──────── Data
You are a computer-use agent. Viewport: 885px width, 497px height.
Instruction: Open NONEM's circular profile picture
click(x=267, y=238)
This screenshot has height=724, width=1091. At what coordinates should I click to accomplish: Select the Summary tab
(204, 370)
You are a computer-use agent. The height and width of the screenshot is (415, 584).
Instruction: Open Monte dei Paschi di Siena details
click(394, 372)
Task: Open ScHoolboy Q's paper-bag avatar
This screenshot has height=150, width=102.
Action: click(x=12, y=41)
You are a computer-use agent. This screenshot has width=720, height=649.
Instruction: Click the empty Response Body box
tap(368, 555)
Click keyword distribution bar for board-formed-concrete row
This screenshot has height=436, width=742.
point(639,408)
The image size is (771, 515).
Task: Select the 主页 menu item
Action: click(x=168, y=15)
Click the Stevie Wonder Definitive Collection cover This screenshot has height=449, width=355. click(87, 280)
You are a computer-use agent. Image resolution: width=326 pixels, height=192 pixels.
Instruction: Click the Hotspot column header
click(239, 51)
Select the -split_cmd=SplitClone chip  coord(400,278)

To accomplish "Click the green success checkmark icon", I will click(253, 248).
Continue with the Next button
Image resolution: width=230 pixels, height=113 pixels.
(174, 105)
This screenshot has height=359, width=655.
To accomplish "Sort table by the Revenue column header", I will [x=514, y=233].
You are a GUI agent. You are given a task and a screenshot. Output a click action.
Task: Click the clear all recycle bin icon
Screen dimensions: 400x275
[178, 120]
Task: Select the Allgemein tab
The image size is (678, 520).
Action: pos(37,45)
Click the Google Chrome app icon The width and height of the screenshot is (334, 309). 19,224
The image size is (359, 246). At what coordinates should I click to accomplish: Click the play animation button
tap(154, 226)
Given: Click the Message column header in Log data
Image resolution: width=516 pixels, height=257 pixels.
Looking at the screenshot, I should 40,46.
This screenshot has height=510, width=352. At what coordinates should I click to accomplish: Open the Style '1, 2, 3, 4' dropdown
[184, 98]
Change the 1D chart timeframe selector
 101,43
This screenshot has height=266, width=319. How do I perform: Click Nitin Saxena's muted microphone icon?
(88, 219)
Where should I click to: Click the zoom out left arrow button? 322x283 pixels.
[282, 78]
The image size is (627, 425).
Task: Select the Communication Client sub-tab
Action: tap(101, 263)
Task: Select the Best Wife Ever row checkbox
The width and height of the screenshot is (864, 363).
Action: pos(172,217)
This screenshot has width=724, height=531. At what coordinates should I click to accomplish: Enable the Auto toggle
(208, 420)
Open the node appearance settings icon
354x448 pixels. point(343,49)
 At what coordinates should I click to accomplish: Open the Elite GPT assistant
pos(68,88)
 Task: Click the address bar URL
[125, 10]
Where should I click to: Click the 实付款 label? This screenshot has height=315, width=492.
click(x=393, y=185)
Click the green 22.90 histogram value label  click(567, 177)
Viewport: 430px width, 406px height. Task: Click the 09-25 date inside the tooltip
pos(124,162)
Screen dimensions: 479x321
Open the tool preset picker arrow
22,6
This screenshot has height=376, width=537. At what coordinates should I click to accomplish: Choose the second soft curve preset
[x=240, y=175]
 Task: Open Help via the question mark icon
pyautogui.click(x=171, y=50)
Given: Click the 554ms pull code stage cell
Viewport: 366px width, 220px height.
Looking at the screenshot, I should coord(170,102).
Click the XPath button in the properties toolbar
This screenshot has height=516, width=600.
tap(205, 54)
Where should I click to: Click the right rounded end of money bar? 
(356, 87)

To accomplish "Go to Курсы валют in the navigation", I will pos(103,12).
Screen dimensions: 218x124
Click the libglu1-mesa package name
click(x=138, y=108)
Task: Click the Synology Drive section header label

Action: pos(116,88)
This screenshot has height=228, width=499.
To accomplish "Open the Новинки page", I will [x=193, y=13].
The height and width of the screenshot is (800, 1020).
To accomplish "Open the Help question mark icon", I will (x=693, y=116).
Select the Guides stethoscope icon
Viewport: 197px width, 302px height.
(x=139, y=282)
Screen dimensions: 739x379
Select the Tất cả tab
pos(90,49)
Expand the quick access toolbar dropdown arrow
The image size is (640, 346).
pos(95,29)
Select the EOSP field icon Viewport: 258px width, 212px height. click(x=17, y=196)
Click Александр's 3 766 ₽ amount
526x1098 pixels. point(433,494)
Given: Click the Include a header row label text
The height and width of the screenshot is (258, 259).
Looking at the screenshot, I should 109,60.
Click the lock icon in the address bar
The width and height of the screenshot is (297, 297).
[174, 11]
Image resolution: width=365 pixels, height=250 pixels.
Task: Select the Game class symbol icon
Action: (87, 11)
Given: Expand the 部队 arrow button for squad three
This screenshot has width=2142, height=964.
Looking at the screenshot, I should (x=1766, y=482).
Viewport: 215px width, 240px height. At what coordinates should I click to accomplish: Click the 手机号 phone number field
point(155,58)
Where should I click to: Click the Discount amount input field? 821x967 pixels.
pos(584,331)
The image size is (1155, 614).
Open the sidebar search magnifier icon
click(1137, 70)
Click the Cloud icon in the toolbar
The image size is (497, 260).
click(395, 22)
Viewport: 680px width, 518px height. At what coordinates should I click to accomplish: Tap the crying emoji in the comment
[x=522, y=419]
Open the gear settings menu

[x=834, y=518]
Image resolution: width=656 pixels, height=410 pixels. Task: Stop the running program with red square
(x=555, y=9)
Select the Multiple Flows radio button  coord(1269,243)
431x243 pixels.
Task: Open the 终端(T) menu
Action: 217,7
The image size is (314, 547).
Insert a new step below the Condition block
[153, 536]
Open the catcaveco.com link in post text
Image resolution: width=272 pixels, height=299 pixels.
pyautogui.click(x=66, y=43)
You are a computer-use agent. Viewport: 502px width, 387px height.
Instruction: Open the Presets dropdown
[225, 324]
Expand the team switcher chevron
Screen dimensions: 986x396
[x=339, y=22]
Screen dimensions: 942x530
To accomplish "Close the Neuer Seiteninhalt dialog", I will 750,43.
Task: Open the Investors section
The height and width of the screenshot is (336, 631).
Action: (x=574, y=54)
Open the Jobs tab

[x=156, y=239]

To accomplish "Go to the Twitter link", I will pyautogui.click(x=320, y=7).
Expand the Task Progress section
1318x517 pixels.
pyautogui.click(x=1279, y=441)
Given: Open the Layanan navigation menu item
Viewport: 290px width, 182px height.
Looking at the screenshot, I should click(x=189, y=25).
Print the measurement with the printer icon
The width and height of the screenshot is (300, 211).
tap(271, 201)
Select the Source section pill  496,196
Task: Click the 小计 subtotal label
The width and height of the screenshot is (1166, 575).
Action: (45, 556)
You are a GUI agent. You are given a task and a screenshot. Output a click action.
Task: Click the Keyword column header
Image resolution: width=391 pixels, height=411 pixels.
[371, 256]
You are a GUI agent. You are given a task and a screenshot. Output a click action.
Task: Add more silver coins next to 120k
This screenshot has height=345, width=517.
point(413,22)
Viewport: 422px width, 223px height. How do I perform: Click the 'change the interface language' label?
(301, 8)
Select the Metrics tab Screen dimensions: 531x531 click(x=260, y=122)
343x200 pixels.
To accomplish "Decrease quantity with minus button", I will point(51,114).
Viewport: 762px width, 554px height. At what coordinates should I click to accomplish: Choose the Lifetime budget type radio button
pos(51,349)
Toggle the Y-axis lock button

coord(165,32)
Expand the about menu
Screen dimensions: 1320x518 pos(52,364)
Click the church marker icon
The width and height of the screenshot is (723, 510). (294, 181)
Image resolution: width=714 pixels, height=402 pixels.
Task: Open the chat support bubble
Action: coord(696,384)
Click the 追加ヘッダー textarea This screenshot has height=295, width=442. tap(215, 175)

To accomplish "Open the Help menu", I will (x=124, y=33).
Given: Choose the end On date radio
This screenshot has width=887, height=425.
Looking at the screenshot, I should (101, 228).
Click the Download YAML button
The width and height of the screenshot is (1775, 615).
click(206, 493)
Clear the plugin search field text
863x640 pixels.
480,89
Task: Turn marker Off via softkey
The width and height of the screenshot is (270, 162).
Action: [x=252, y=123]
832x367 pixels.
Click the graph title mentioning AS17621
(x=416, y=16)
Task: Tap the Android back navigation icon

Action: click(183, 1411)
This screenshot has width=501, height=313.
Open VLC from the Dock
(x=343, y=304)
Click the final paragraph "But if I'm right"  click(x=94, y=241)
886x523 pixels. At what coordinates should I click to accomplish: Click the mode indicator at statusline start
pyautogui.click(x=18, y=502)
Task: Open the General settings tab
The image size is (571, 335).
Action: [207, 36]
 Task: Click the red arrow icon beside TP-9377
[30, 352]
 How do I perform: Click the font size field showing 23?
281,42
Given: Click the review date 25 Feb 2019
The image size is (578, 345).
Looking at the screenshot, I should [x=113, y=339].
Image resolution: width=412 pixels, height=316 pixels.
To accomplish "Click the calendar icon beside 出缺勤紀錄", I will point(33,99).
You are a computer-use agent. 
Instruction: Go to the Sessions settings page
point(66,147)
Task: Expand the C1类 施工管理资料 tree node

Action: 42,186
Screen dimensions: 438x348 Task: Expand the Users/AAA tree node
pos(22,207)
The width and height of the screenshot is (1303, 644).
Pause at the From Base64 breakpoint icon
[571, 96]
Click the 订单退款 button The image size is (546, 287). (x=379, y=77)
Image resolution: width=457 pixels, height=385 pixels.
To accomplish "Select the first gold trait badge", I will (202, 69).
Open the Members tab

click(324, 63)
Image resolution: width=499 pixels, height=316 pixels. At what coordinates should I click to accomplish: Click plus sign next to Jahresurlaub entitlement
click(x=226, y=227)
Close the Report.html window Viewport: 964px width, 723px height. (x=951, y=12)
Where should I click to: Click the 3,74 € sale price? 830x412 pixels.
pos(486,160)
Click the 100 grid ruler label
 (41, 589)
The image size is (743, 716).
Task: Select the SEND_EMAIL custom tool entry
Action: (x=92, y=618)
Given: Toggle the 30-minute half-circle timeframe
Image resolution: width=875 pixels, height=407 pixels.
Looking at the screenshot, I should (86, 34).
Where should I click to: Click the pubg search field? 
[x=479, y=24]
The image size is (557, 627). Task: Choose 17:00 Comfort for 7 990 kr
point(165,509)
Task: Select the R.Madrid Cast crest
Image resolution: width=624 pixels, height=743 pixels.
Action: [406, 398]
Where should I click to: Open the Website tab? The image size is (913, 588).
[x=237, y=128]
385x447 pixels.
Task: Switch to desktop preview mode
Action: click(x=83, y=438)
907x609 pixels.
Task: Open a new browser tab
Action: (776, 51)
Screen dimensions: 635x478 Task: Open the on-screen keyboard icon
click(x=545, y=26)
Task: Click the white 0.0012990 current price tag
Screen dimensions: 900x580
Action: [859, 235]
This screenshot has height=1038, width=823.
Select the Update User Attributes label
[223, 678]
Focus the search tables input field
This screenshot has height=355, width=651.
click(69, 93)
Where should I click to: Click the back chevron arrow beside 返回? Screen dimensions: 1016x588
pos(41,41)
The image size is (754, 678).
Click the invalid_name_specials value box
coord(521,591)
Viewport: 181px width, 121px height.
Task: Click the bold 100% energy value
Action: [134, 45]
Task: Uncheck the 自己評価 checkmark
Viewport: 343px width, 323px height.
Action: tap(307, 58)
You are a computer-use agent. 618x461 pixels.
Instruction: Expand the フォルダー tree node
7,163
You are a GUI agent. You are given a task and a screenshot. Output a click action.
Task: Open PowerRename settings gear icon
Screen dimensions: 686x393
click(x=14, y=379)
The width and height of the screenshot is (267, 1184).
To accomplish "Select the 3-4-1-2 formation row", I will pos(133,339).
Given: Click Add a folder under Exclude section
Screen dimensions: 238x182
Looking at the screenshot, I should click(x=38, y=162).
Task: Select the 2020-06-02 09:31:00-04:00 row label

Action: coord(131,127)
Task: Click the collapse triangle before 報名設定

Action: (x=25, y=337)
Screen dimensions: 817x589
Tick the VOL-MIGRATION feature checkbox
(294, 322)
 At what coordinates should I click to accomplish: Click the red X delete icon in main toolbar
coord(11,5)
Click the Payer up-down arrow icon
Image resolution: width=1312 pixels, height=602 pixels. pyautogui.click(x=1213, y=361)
────────────────
Task description: Read through the records above and copy the lines that contain "Close".

Answer to the exercise:
To accomplish "Close the Neuer Seiteninhalt dialog", I will 750,43.
Close the Report.html window Viewport: 964px width, 723px height. (x=951, y=12)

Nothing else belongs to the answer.